Martin Bosma mag dan vinden dat Radio 2 te weinig Hollandse hits draait, over het middelbaar literatuuronderwijs hoeft hij zich niet te beklagen. Ons literatuuronderwijs is uitermate chauvinistisch. De liefde voor een specifieke taal overstijgt consequent de liefde voor literatuur in het algemeen, zodat de letteren een versnipperde reeks aanhangseltjes zijn van het taalonderwijs.

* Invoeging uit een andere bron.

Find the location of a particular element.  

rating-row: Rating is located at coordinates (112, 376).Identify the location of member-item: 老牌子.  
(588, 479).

Bij Nederlands lees je Nederlandse boeken, bij Frans lees je Franse boeken, bij Engels Engelse boeken en bij Duits Duitse boeken. Literatuur wordt in dit land feitelijk onderwezen als de ultieme vorm van de taal waarin ze geschreven is. De concentratie op taal impliceert onvertaalbaarheid en ontkent daarmee het bestaan van wereldliteratuur: teksten die ook in vertaalde vorm belangwekkend zijn. Don Quichot is volgens ons middelbaar onderwijs eigenlijk niet veel meer dan een knap staaltje Spaans. Wie zich niet interesseert voor de Spaanse taal, hoeft zich dus ook niet te interesseren voor Don Quichot. Wil je de vernuftige edelman op je lijst zetten, moet je eerst Spaans als keuzevak nemen. En voor Euripides en Ovidius moet je eerst naar het Gymnasium.

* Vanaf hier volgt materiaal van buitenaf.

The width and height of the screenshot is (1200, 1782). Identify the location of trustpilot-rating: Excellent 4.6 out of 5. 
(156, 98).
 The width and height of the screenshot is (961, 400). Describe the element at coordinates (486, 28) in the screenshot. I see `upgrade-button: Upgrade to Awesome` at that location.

Als vertalingen verboden zijn, is lang niet alle buitenlandse literatuur toegankelijk. Boeken geschreven in een taal die hier niet onderwezen wordt, zoals Russisch of Portugees of Italiaans, kunnen op geen enkele leeslijst voorkomen. Daarnaast zijn ook veel belangrijke boeken uit onze buurlanden voor scholieren te moeilijk om in de oorspronkelijke taal te lezen, wat maakt dat zelfs binnen de talen die wél onderwezen worden de keuze beperkt is. Op mijn school losten ze dit laatste probleem als volgt op: alleen de Nederlandse leeslijst moest literatuur bevatten. Dus voor Nederlands mochten we absoluut geen Suske & Wiske lezen, maar voor Frans wel Astérix & Obelix.

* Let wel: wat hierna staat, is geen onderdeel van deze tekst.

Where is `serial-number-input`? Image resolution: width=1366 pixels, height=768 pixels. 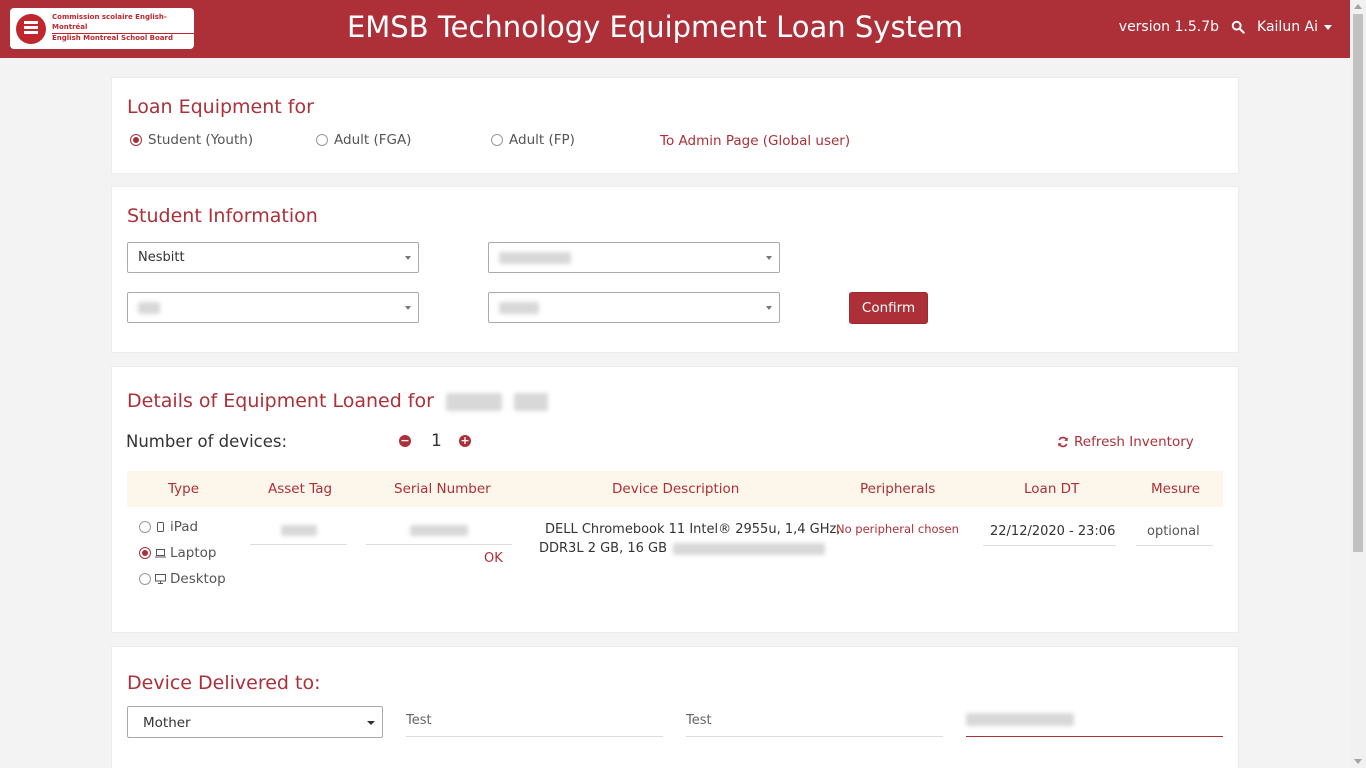 serial-number-input is located at coordinates (439, 534).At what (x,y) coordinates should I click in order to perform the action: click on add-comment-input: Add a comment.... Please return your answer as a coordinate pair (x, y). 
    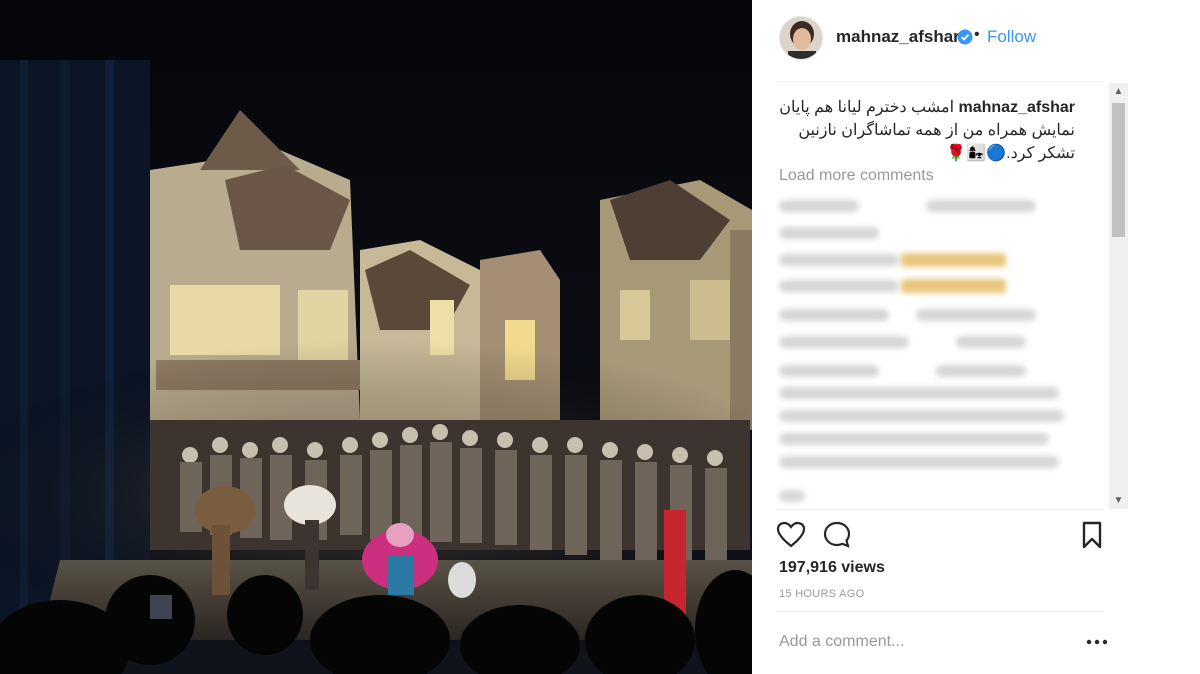
    Looking at the image, I should click on (929, 642).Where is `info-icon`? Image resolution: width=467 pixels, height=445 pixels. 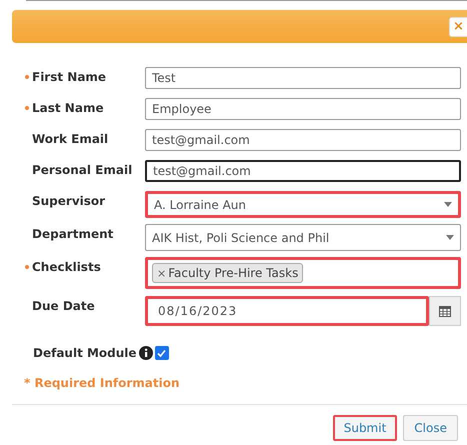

Zou het niet zinvoller zijn, vraag ik me af, als leerlingen een Nederlandse vertaling van Albert Camus’ L’étranger mochten lezen, en op die manier toch kennismaken met een grote Franse schrijver, in plaats van een Franstalig stripboek dat ze dankzij de plaatjes net kunnen volgen? Op dit moment kun je in Nederland een vwo-diploma bemachtigen zonder ooit één uitheems literair werk open te slaan. Kafka en Dostojevski krijgen hooguit een enkel paragraafje in het literatuurboek. Aan de Grote Na-Oorlogse Drie ontkomt daarentegen niemand, evenmin als aan Achterberg en Multatuli.

Deze ongelijkheid kan alleen blijven bestaan omdat wij, voor zo’n kleine taal, een enorme literaire pet van onszelf op hebben. Ter vergelijking: je zou eens een cursus Filmgeschiedenis moeten geven en alleen maar Nederlandse films behandelen. De tijdloze meesterwerken van Bert Haanstra, Fons Rademakers, Paul Verhoeven, Paula van der Oest, Mike van Diem en Dick Maas analyseer je uitgebreid. En misschien, als je tijd overhoudt, noem je Keaton, Hitchcock en Kubrick nog even. Of een dergelijke cursus recht doet aan de werkelijke verhoudingen, laat ik graag aan de lezer over. Wie weet, met Martin Bosma als cursusleider zou het resultaat er best eens in de buurt kunnen zitten. En Bosma is de bolleboos van de op twee na grootste partij van ons land.